Garantir la sécurité alimentaire grâce à l’innovation
L’agriculture se trouve au cœur d’un champ de tensions mondiales marqué par le changement climatique, les crises géopolitiques et la croissance des besoins alimentaires. Les enseignements du Forum économique mondial de Davos montrent que la réponse de l’industrie réside dans la combinaison intelligente de la précision numérique et du progrès biologique.
mardi 3 février 2026
Observer aujourd’hui les marchés mondiaux, c’est constater une nouvelle réalité. Les relations commerciales, autrefois régies principalement par des règles, évoluent de plus en plus vers un ordre fondé sur les rapports de force, rendant les chaînes d’approvisionnement plus vulnérables. Pour l’agriculture, cela signifie qu’elle doit devenir plus résiliente. Il ne s’agit plus seulement d’augmenter les rendements, mais de sécuriser la production dans des conditions volatiles. Le changement climatique, en particulier, met à rude épreuve les méthodes agricoles traditionnelles. Sans adaptation technologique, des pertes de production significatives – notamment pour le blé – menacent, touchant non seulement l’Europe mais aussi certaines régions d’Afrique. L’Europe est donc appelée à s’appuyer sur ses atouts technologiques afin de ne pas perdre du terrain dans la concurrence mondiale.
L’intelligence artificielle comme conseillère agricole
À Davos, un terme a dominé les discussions : l’intelligence artificielle. Au-delà de l’effet de mode, des applications concrètes émergent dans le secteur agricole sous le concept d'« agricultural intelligence ». Il ne s’agit pas de remplacer les agriculteurs par des robots, mais de les soutenir grâce à une expertise agronomique approfondie, accélérée de manière considérable par l’analyse des données. Cette évolution est indispensable : la population mondiale continue de croître, tandis que de moins en moins de personnes souhaitent travailler dans l’agriculture. Seules les machines permettent d’améliorer l’efficacité des ressources et de garantir l’approvisionnement alimentaire. Parallèlement, l’utilisation d’outils numériques redonne de l’attrait au secteur agricole pour les jeunes générations, plus technophiles.

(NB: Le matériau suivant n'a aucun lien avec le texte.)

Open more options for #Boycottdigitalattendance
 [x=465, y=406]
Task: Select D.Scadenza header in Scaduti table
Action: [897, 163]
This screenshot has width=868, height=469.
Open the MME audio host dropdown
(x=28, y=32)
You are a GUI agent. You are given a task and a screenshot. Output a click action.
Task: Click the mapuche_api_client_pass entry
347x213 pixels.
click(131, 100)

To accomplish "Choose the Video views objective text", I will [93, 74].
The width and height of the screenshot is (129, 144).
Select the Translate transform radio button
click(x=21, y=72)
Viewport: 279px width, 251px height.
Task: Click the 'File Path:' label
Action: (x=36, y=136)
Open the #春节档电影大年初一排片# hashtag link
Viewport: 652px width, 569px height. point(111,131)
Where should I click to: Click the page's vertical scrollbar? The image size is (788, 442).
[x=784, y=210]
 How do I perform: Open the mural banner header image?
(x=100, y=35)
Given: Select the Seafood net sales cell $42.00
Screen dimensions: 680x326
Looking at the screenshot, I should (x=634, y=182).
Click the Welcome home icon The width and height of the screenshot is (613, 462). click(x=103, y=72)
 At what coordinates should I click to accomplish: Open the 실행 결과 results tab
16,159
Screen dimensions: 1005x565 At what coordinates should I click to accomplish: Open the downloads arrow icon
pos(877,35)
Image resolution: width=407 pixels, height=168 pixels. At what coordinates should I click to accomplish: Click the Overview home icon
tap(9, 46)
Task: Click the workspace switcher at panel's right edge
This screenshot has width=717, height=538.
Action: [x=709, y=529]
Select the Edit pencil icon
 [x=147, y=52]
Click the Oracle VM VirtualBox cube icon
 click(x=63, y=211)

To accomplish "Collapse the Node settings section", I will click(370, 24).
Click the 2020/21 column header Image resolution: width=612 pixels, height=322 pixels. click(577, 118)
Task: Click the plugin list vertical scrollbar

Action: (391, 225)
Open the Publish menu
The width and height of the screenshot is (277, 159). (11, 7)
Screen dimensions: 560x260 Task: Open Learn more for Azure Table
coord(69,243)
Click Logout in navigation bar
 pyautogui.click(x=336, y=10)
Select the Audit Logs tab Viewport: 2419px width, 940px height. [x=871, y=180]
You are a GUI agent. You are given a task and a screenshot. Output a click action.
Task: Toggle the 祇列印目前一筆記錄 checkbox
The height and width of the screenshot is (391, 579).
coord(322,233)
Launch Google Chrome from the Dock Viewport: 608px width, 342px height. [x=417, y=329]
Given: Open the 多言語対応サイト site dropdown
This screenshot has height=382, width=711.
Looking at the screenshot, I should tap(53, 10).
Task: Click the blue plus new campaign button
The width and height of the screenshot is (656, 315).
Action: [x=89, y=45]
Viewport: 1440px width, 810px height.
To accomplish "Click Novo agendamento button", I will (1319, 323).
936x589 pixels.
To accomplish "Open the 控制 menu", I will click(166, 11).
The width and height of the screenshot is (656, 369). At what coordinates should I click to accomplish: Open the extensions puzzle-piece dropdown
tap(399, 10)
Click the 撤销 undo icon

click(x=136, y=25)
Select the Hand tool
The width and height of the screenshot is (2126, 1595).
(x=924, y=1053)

Les outils modernes basés sur l’IA simplifient les décisions complexes sur le terrain. Ils analysent en temps réel les données météorologiques, les caractéristiques des sols et l’état de santé des cultures. L’objectif est une agriculture de précision qui utilise les intrants de manière plus efficiente, conciliant ainsi écologie et économie. L’industrie travaille intensivement pour que ces technologies soient accessibles sans exiger des utilisateurs qu’ils soient des experts en informatique. Des partenariats entre entreprises agricoles et géants du logiciel accélèrent cette dynamique, afin de déployer des solutions numériques tout au long de la chaîne de valeur.
L’espoir placé dans la biotechnologie
La technologie ne se limite toutefois pas au numérique. Pour renforcer la résilience climatique des plantes, les nouvelles méthodes de sélection reviennent sur le devant de la scène. Par rapport au début des années 2000, le débat sociétal autour de technologies telles que l’édition du génome s’est nettement apaisé. Pour de nombreux consommateurs, la stabilité des prix alimentaires et la sécurité de l’approvisionnement pèsent aujourd’hui davantage que les clivages idéologiques.
Les experts mettent cependant en garde : si les obstacles réglementaires en Europe restent si élevés que les nouvelles méthodes de sélection ne sont pas économiquement viables, la compétitivité de l’agriculture européenne sera gravement compromise. L’innovation a besoin de cadres fiables. Ce n’est qu’en autorisant des technologies capables de rendre les cultures plus résistantes à la chaleur et à la sécheresse que l’Europe pourra réussir son adaptation au changement climatique.
Le message venu de Davos est clair : les outils permettant de garantir durablement la sécurité alimentaire existent – de l’analyse de données assistée par l’IA à la sélection végétale moderne. Il appartient désormais à la politique et à la société d’adopter une approche globale et de permettre la mise en œuvre de ces outils.
De l’agriculture industrielle à l’agriculture intelligente
En 2023, trois experts issus de l’industrie des machines agricoles, du maraîchage et du journalisme agricole ont débattu lors du Swiss Food Talk de l’impact de la numérisation sur la production alimentaire. Ils ont partagé le constat que l’agriculture se trouve à un tournant : le passage d’un modèle industriel à un modèle intelligent. Les données et les algorithmes prennent une importance croissante et contribuent également à une durabilité globale.